The Fourth US National Climate Assessment (NCA4) was released on Friday. It clearly states that climate change is real, it is happening now, and human activities are the main cause.
The first volume of the assessment – the Climate Science Special Report – says the average global temperature has increased 1.8°F (1°C) during the past 115 years (1901-2016). “This period is now the warmest in the history of modern civilization,” according to the report. It also says that “it is extremely likely that human activities, especially emissions of greenhouse gases, are the dominant cause of the observed warming since the mid-20th century.” Going even further, the report concludes, “there is no convincing alternative explanation supported by the extent of the observational evidence.”
With a focus on the US, the report says the average annual temperature in the contiguous forty-eight states has increased by 1.2°F (0.7°C) since 1986, relative to the previous century. It is projected to increase 2.5°F (1.4°C) by 2050.
In addition to warming, other aspects of climate change are highlighted in the massive report. One of these is sea level rise. Since 1900, the average global sea level has gone up 8 inches. Of that total, a 3-inch rise has occurred since 1993. This rate of rising, according to the report, “is greater than during any preceding century in at least 2,800 years.”
Moving forward, all projections show sea level continuing to rise. An increase of several inches is likely in the next fifteen years and 1 to 4 feet is estimated by 2100. A rise of as much as 8 feet by the end of the century, however, “cannot be ruled out”, the report warns. This is especially true if the ice sheets in Greenland and Antarctica prove to be more sensitive to rising temperatures than expected. In cities along the Gulf Coast and Eastern Seaboard, where daily tidal flooding is already a problem, sea level rise is forecast to be even higher than the global average.
The report also contains details on how extreme weather is changing across the US. For example, heavy rainfall events are ”increasing in intensity and duration” nationwide with the biggest increases happening in the northeast. In the west, the incidence of large forest fires has been rising since 1980 and is expected to increase even further in the coming years. Heat waves, unsurprisingly, have also become more frequent while cold waves have become less frequent.
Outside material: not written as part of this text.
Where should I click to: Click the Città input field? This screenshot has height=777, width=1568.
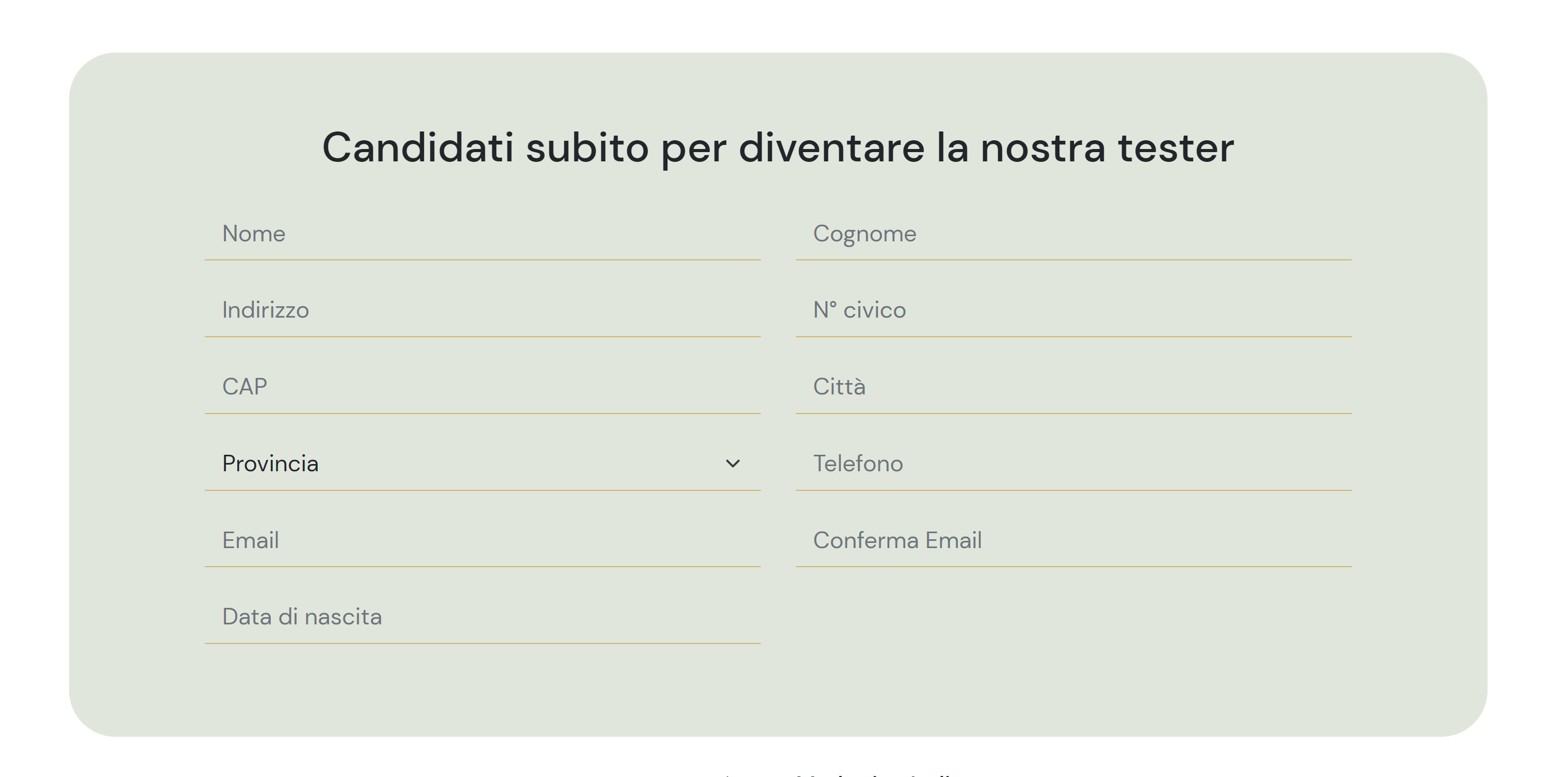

Looking beyond the next few decades, the NCA says the magnitude of climate change depends on the amount of greenhouse gases that are added to the atmosphere. The level of carbon dioxide in the air today has already passed 400 parts per million, a number not seen in 3 million years. If emissions are not reined in, the average global temperature could increase by as much as 9°F (5°C) by the end of this century. According to the report, “the further and the faster the Earth system is pushed towards warming, the greater the risk of unanticipated changes and impacts.”
Mandated by Congress under the Global Change Research Act of 1990, this exhaustive climate report was produced by hundreds of experts from government agencies as well as academia and was peer-reviewed by the National Academy of Sciences. Published every four years, it is considered this country’s most authoritative statement on climate change.
Its findings, however, are in stark contrast to the words and actions of the Trump Administration. The President has called climate change a “hoax” and in June announced that he is withdrawing the US from the Paris Climate Agreement – an international accord that aims to reduce greenhouse gases and limit global warming to 2°C (3.6°F). The US and Syria are now the only two countries not part of the historic agreement.